··· The data
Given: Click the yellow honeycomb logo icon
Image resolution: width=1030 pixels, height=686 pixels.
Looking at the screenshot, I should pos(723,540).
······
··· The data
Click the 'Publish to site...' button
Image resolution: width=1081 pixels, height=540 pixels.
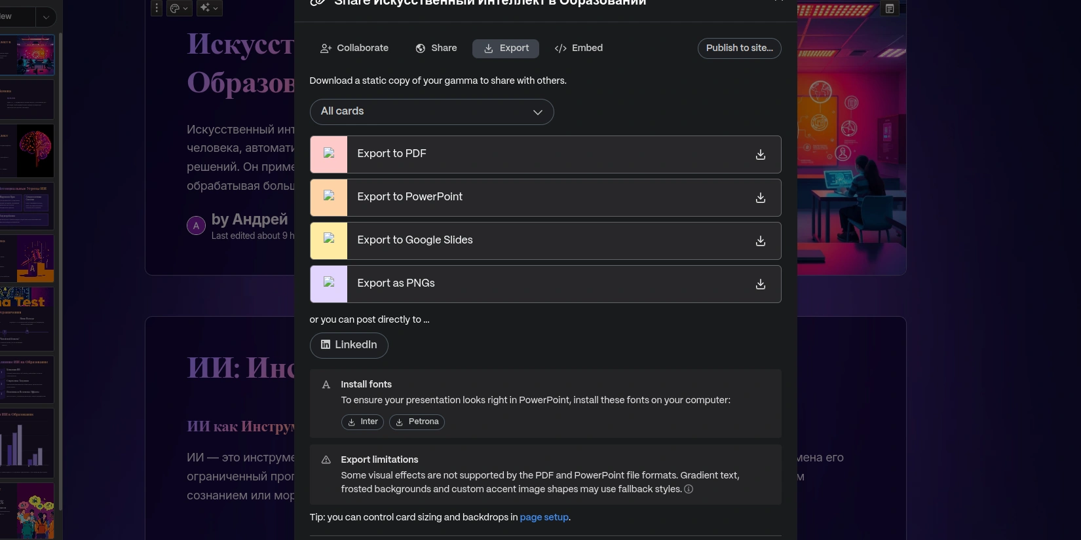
······
Find the word "Click" in the records. Copy every line it appears in.

Given: Click the yellow honeycomb logo icon
Click the 'Publish to site...' button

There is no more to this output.